Passwords may be frustrating, but they’re not going away anytime soon. While some have tried to replace them with biometric data, like fingerprints or facial recognition, passwords remain a fallback. Unfortunately, many people still create easily guessed and hackable passwords, and the proliferation of non-human accounts complicates the password problem further.

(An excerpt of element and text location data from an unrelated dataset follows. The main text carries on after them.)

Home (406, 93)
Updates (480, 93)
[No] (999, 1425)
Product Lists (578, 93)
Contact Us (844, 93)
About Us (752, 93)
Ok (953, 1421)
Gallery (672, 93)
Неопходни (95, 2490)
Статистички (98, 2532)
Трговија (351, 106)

Despite outdated advice still circulating, it’s crucial to recognize that strong password policies are the first line of defense against unauthorized access, at least for now. In this blog, we’ll explore password management best practices every organization should consider, backed by recent data on password behaviors:
- Create Strong, Long Passphrases: Opt for passphrases over passwords. Use over eight characters, including upper and lower-case letters, numbers, and symbols. The US NIST recommends passphrases up to 64 characters.
- Apply Password Encryption: Encrypt passwords, especially in transit over the network, to protect them from theft.
- Implement Two-Factor Authentication (2FA): Require users to verify their identity with a one-time code sent to their mobile device or a personalized USB token.
- Use Advanced Authentication Methods: Leverage biometric verification, such as fingerprint or facial recognition, for an extra layer of security.
- Test Password Strength: Employ online tools to assess password strength and generate less hackable options.
- Avoid Dictionary Words: Stay clear of dictionary words to thwart dictionary attack programs.
- Use Different Passwords: Never reuse passwords for multiple accounts; it can lead to multiple breaches.
- Secure Mobile Phones: Protect mobile devices with strong passwords, fingerprints, or facial recognition.
- Avoid Periodic Password Changes: Refrain from forced, frequent password changes; focus on threat-based changes instead.
- Change Passwords When Employees Leave: Change passwords for departing employees to prevent unauthorized access.
- Protect Privileged User Accounts: Use privileged access management for sensitive credentials, changing them regularly.
- Keep Business Offline: Don’t expose sensitive information on the public internet, and revoke app permissions when done.
- Avoid Storing Passwords: Never store passwords digitally or on paper, as they can be stolen.
- Prioritize Safety: Use up-to-date anti-malware and vulnerability management solutions to protect against credential theft.
- Use Password Managers: Employ password managers for secure storage, generation, and auto-filling of passwords.
Password managers, available in personal and privileged versions, offer encrypted storage and ease of use. Personal managers help individuals manage various accounts, while privileged managers focus on securing sensitive enterprise credentials.
Passwords may have changed little, but password management has evolved considerably. With these best practices, you can create an effective password security policy and bolster protection against unauthorized access.
Remember, stolen or weak passwords still top the list of reasons for data breaches, so implementing robust password management is essential for organizations.